The Trampling Herd
by
[Carrick & Evans, $3.00]
THE cattle industry is our most romantic enterprise. Its theatre is continental in size, stretching over the greater part of the territory between the Pacific coastal ranges and the Mississippi Valley. It was established decades before Jamestown and Plymouth. The Spaniards, who introduced both cattle and horses to this continent, Andalusian and Arabian, taught cowpunching to the Mexicans, the Mexicans taught the Southerners who settled Texas, and they in turn carried knowledge of its practices to all the country north of the Rio Grande. As Mr. Wellman well observes, ‘Today the ways of living, the ideas, and even the talk of the range country still are predominantly Southern.’

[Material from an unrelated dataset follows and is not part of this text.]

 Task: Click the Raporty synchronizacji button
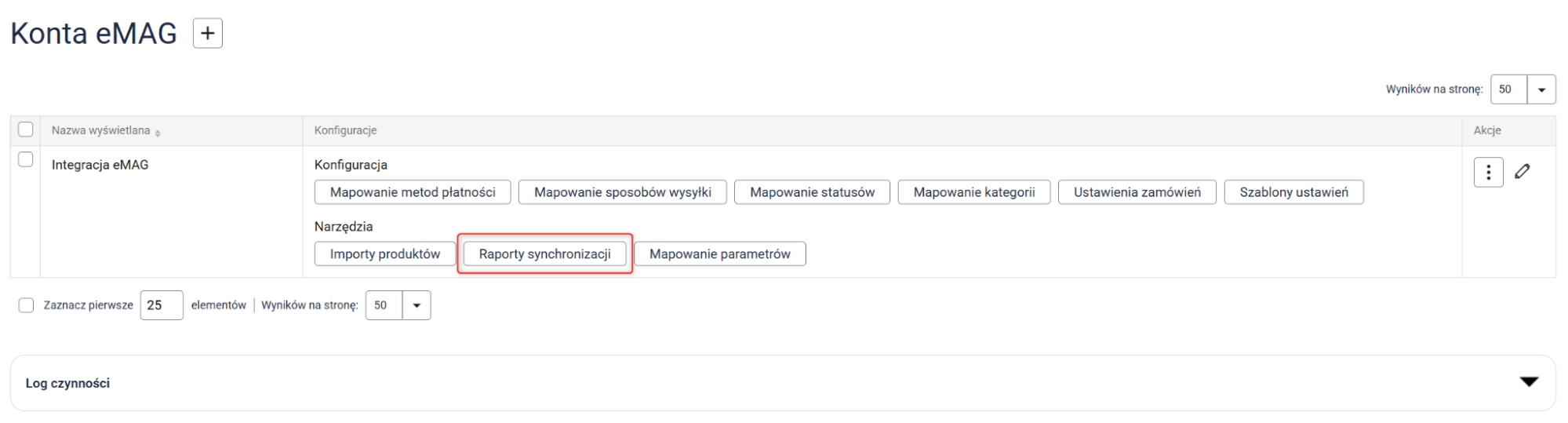[x=544, y=254]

Mr. Wellman has written what is so far as I know the first connected account of the North American cattle range from the days of Cortez’s ancient brand of three Christian crosses to the dude ranches of today. His book is not only a history but also an encyclopædia of the cattle industry. He tells what the waddies wore, ate, danced, and sang; why they adopted the frivolous-looking high-heeled boots; what went into such trail-herd dishes as son-of-a-gun and ‘Charlie Taylor.’ He describes the life of the great trails, the much-sung Chisholm and the muchtraveled Western, up which, after the Civil War, the cattlemen streamed to fill the interior of a continent with cows to replace the slaughtered buffalo. He relates the rise of the great ranches, the upspringing of the Jayhawker cattle-shipping towns where the trail ended and a moral holiday began: Abilene, Ellsworth, Newton, and finally Dodge City, ‘the uncurried, humorouslyunregenerate, hecoon of cowboy capitals.’

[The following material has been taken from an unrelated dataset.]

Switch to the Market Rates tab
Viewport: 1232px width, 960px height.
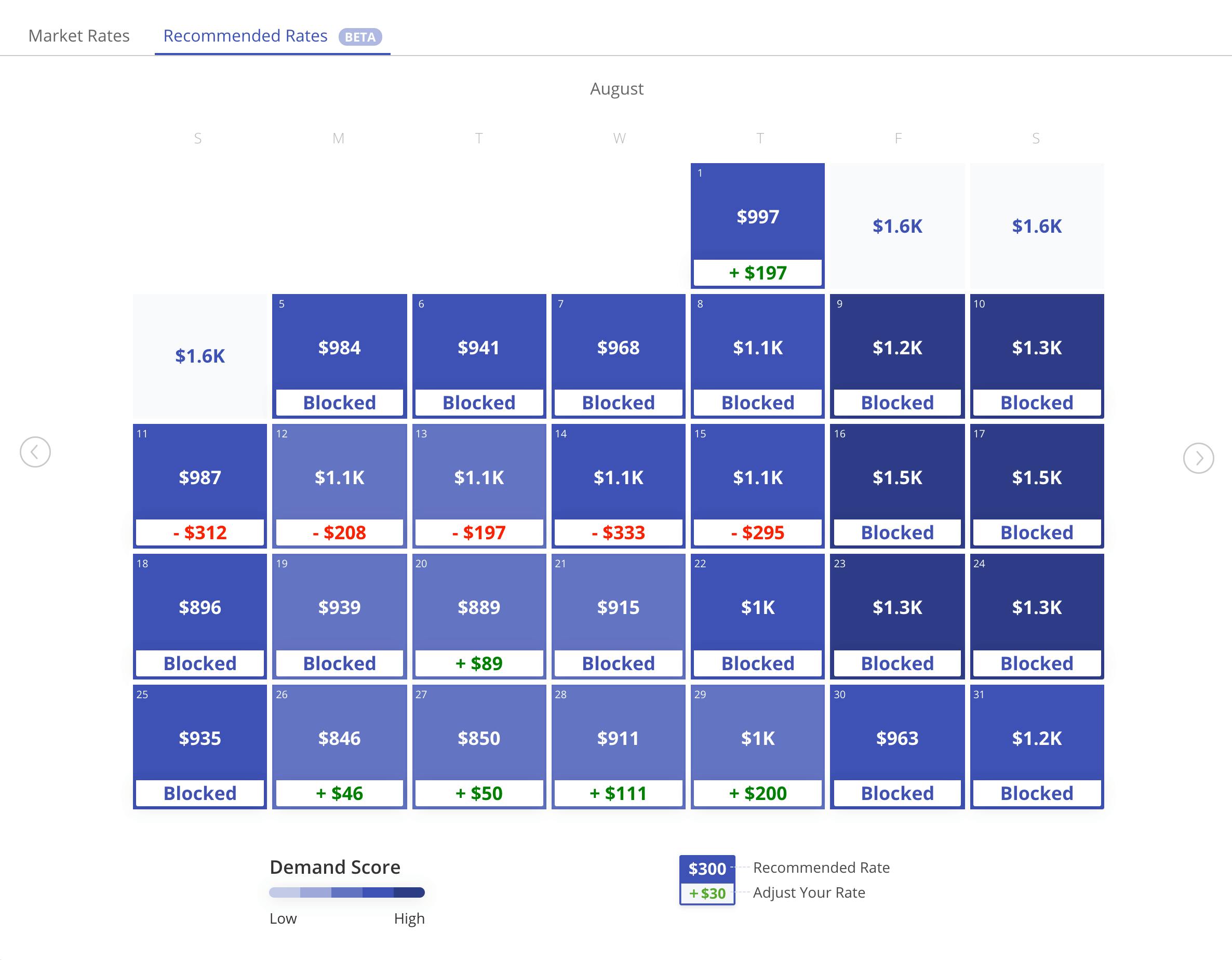[x=79, y=36]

Certainly no aspect of our national history is more popular than the story of the cattle range. More than anything else it stands for the West in the popular imagination. Out of it grew a way of life which has affected our national folkways and speech. Mr. Wellman points out how the phrase ‘ in spite of hell and high water’ is a legacy from the cattle-trail days when ‘the cowboys drove their horn-spiked masses of longhorns through high water at every river and continuous hell between.’ As a past cowpuncher and present newspaper man, he is admirably qualified to write this warm and vivid account of our oldest industry. It will be read with respect by the old-time leathery-necked cattlemen who, whenever they get a chance, desert their mahogany and ride out to a trail herd to squat on their hunkers in the dust and eat first-class son-of-a-gun out of a tin plate.